Turn every line of the records below into a JSON list of strings, one string per line, with blank lines omitted.

*DATA SHOWN:*

_ _ _ _ _ _ _

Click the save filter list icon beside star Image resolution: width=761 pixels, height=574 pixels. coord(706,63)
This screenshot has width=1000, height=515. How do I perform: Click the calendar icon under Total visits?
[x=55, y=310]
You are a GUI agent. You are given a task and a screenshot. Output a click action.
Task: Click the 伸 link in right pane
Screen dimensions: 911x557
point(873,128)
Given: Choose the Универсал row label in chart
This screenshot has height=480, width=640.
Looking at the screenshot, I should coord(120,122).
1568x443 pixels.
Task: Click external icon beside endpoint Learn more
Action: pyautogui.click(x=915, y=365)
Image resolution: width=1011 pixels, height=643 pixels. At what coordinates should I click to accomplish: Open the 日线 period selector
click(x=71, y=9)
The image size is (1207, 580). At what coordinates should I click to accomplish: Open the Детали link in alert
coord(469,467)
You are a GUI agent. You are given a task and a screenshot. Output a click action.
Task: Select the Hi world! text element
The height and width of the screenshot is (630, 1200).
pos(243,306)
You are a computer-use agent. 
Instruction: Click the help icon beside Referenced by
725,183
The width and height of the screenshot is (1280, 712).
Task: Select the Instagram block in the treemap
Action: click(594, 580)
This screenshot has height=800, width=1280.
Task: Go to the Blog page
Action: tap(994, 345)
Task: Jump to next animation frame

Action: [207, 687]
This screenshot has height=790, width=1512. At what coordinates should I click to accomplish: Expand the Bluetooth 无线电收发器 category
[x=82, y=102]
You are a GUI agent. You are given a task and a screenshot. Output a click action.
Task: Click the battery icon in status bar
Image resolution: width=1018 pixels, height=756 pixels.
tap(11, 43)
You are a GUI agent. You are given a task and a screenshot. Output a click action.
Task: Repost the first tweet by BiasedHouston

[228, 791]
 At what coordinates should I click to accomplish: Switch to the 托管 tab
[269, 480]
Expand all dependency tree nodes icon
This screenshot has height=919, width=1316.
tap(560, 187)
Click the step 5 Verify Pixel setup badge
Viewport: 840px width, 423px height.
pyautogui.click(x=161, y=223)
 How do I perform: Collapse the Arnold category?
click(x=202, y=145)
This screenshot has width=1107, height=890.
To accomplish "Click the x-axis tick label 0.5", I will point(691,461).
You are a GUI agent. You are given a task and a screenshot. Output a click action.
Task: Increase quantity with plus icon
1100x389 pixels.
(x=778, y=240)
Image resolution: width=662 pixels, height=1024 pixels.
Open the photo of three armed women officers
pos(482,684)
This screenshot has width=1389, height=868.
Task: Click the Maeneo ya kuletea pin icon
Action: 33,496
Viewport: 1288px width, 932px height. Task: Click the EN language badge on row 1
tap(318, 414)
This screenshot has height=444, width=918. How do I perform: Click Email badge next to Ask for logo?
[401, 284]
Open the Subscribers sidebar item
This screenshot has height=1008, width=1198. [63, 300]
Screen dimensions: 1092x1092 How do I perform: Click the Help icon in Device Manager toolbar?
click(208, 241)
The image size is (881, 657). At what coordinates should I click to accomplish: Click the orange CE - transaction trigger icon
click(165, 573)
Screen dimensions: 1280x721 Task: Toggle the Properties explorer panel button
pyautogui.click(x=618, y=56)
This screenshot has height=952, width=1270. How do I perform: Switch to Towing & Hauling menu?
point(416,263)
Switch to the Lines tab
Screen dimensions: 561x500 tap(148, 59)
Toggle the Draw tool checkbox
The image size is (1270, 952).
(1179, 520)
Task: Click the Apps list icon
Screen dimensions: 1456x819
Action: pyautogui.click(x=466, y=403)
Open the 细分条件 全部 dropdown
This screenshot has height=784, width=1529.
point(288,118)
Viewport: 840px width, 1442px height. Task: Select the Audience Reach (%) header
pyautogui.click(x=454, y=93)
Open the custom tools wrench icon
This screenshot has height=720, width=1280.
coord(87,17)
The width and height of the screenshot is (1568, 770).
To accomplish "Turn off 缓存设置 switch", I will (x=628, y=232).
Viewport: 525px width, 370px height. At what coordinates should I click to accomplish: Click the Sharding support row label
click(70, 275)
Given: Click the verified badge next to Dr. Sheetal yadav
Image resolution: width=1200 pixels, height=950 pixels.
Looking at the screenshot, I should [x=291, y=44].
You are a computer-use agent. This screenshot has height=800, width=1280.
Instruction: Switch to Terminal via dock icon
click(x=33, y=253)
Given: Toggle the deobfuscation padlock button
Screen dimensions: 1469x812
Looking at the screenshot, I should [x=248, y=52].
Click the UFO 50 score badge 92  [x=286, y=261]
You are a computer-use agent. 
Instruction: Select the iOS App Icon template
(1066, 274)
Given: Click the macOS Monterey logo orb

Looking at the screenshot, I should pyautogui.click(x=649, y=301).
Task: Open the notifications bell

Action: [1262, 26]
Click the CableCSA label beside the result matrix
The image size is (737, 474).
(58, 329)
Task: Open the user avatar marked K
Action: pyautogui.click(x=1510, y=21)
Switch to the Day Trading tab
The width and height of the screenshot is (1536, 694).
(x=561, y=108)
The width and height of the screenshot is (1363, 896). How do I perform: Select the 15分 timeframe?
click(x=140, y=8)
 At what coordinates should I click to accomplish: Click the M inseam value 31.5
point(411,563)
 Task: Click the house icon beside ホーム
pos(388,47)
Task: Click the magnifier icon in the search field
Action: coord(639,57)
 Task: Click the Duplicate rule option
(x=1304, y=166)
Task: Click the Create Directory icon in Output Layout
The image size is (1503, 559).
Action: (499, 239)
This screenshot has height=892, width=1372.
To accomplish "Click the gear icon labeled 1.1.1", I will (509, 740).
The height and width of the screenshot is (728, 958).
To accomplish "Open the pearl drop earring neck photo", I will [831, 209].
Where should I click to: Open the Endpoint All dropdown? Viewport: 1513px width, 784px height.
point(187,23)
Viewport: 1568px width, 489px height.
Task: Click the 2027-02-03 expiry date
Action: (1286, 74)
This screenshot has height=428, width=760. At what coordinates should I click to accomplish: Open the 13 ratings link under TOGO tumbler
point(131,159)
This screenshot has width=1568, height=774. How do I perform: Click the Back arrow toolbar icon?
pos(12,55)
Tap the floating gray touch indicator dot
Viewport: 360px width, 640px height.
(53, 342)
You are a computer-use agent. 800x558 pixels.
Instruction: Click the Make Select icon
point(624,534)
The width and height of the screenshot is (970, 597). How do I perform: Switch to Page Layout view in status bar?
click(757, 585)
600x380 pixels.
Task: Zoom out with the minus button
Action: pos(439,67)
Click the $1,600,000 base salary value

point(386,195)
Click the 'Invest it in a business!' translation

_ _ _ _ _ _ _

*EXERCISE RESULT:*
[
  "Click the save filter list icon beside star Image resolution: width=761 pixels, height=574 pixels. coord(706,63)",
  "This screenshot has width=1000, height=515. How do I perform: Click the calendar icon under Total visits?",
  "[x=55, y=310]",
  "You are a GUI agent. You are given a task and a screenshot. Output a click action.",
  "Task: Click the 伸 link in right pane",
  "Screen dimensions: 911x557",
  "point(873,128)",
  "Given: Choose the Универсал row label in chart",
  "This screenshot has height=480, width=640.",
  "Looking at the screenshot, I should coord(120,122).",
  "1568x443 pixels.",
  "Task: Click external icon beside endpoint Learn more",
  "Action: pyautogui.click(x=915, y=365)",
  "Image resolution: width=1011 pixels, height=643 pixels. At what coordinates should I click to accomplish: Open the 日线 period selector",
  "click(x=71, y=9)",
  "The image size is (1207, 580). At what coordinates should I click to accomplish: Open the Детали link in alert",
  "coord(469,467)",
  "You are a GUI agent. You are given a task and a screenshot. Output a click action.",
  "Task: Select the Hi world! text element",
  "The height and width of the screenshot is (630, 1200).",
  "pos(243,306)",
  "You are a computer-use agent. ",
  "Instruction: Click the help icon beside Referenced by",
  "725,183",
  "The width and height of the screenshot is (1280, 712).",
  "Task: Select the Instagram block in the treemap",
  "Action: click(594, 580)",
  "This screenshot has height=800, width=1280.",
  "Task: Go to the Blog page",
  "Action: tap(994, 345)",
  "Task: Jump to next animation frame",
  "Action: [207, 687]",
  "This screenshot has height=790, width=1512. At what coordinates should I click to accomplish: Expand the Bluetooth 无线电收发器 category",
  "[x=82, y=102]",
  "You are a GUI agent. You are given a task and a screenshot. Output a click action.",
  "Task: Click the battery icon in status bar",
  "Image resolution: width=1018 pixels, height=756 pixels.",
  "tap(11, 43)",
  "You are a GUI agent. You are given a task and a screenshot. Output a click action.",
  "Task: Repost the first tweet by BiasedHouston",
  "[228, 791]",
  " At what coordinates should I click to accomplish: Switch to the 托管 tab",
  "[269, 480]",
  "Expand all dependency tree nodes icon",
  "This screenshot has height=919, width=1316.",
  "tap(560, 187)",
  "Click the step 5 Verify Pixel setup badge",
  "Viewport: 840px width, 423px height.",
  "pyautogui.click(x=161, y=223)",
  " How do I perform: Collapse the Arnold category?",
  "click(x=202, y=145)",
  "This screenshot has width=1107, height=890.",
  "To accomplish \"Click the x-axis tick label 0.5\", I will point(691,461).",
  "You are a GUI agent. You are given a task and a screenshot. Output a click action.",
  "Task: Increase quantity with plus icon",
  "1100x389 pixels.",
  "(x=778, y=240)",
  "Image resolution: width=662 pixels, height=1024 pixels.",
  "Open the photo of three armed women officers",
  "pos(482,684)",
  "This screenshot has width=1389, height=868.",
  "Task: Click the Maeneo ya kuletea pin icon",
  "Action: 33,496",
  "Viewport: 1288px width, 932px height. Task: Click the EN language badge on row 1",
  "tap(318, 414)",
  "This screenshot has height=444, width=918. How do I perform: Click Email badge next to Ask for logo?",
  "[401, 284]",
  "Open the Subscribers sidebar item",
  "This screenshot has height=1008, width=1198. [63, 300]",
  "Screen dimensions: 1092x1092 How do I perform: Click the Help icon in Device Manager toolbar?",
  "click(208, 241)",
  "The image size is (881, 657). At what coordinates should I click to accomplish: Click the orange CE - transaction trigger icon",
  "click(165, 573)",
  "Screen dimensions: 1280x721 Task: Toggle the Properties explorer panel button",
  "pyautogui.click(x=618, y=56)",
  "This screenshot has height=952, width=1270. How do I perform: Switch to Towing & Hauling menu?",
  "point(416,263)",
  "Switch to the Lines tab",
  "Screen dimensions: 561x500 tap(148, 59)",
  "Toggle the Draw tool checkbox",
  "The image size is (1270, 952).",
  "(1179, 520)",
  "Task: Click the Apps list icon",
  "Screen dimensions: 1456x819",
  "Action: pyautogui.click(x=466, y=403)",
  "Open the 细分条件 全部 dropdown",
  "This screenshot has height=784, width=1529.",
  "point(288,118)",
  "Viewport: 840px width, 1442px height. Task: Select the Audience Reach (%) header",
  "pyautogui.click(x=454, y=93)",
  "Open the custom tools wrench icon",
  "This screenshot has height=720, width=1280.",
  "coord(87,17)",
  "The width and height of the screenshot is (1568, 770).",
  "To accomplish \"Turn off 缓存设置 switch\", I will (x=628, y=232).",
  "Viewport: 525px width, 370px height. At what coordinates should I click to accomplish: Click the Sharding support row label",
  "click(70, 275)",
  "Given: Click the verified badge next to Dr. Sheetal yadav",
  "Image resolution: width=1200 pixels, height=950 pixels.",
  "Looking at the screenshot, I should [x=291, y=44].",
  "You are a computer-use agent. This screenshot has height=800, width=1280.",
  "Instruction: Switch to Terminal via dock icon",
  "click(x=33, y=253)",
  "Given: Toggle the deobfuscation padlock button",
  "Screen dimensions: 1469x812",
  "Looking at the screenshot, I should [x=248, y=52].",
  "Click the UFO 50 score badge 92  [x=286, y=261]",
  "You are a computer-use agent. ",
  "Instruction: Select the iOS App Icon template",
  "(1066, 274)",
  "Given: Click the macOS Monterey logo orb",
  "Looking at the screenshot, I should pyautogui.click(x=649, y=301).",
  "Task: Open the notifications bell",
  "Action: [1262, 26]",
  "Click the CableCSA label beside the result matrix",
  "The image size is (737, 474).",
  "(58, 329)",
  "Task: Open the user avatar marked K",
  "Action: pyautogui.click(x=1510, y=21)",
  "Switch to the Day Trading tab",
  "The width and height of the screenshot is (1536, 694).",
  "(x=561, y=108)",
  "The width and height of the screenshot is (1363, 896). How do I perform: Select the 15分 timeframe?",
  "click(x=140, y=8)",
  " At what coordinates should I click to accomplish: Click the M inseam value 31.5",
  "point(411,563)",
  " Task: Click the house icon beside ホーム",
  "pos(388,47)",
  "Task: Click the magnifier icon in the search field",
  "Action: coord(639,57)",
  " Task: Click the Duplicate rule option",
  "(x=1304, y=166)",
  "Task: Click the Create Directory icon in Output Layout",
  "The image size is (1503, 559).",
  "Action: (499, 239)",
  "This screenshot has height=892, width=1372.",
  "To accomplish \"Click the gear icon labeled 1.1.1\", I will (509, 740).",
  "The height and width of the screenshot is (728, 958).",
  "To accomplish \"Open the pearl drop earring neck photo\", I will [831, 209].",
  "Where should I click to: Open the Endpoint All dropdown? Viewport: 1513px width, 784px height.",
  "point(187,23)",
  "Viewport: 1568px width, 489px height.",
  "Task: Click the 2027-02-03 expiry date",
  "Action: (1286, 74)",
  "This screenshot has height=428, width=760. At what coordinates should I click to accomplish: Open the 13 ratings link under TOGO tumbler",
  "point(131,159)",
  "This screenshot has width=1568, height=774. How do I perform: Click the Back arrow toolbar icon?",
  "pos(12,55)",
  "Tap the floating gray touch indicator dot",
  "Viewport: 360px width, 640px height.",
  "(53, 342)",
  "You are a computer-use agent. 800x558 pixels.",
  "Instruction: Click the Make Select icon",
  "point(624,534)",
  "The width and height of the screenshot is (970, 597). How do I perform: Switch to Page Layout view in status bar?",
  "click(757, 585)",
  "600x380 pixels.",
  "Task: Zoom out with the minus button",
  "Action: pos(439,67)",
  "Click the $1,600,000 base salary value",
  "point(386,195)",
  "Click the 'Invest it in a business!' translation"
]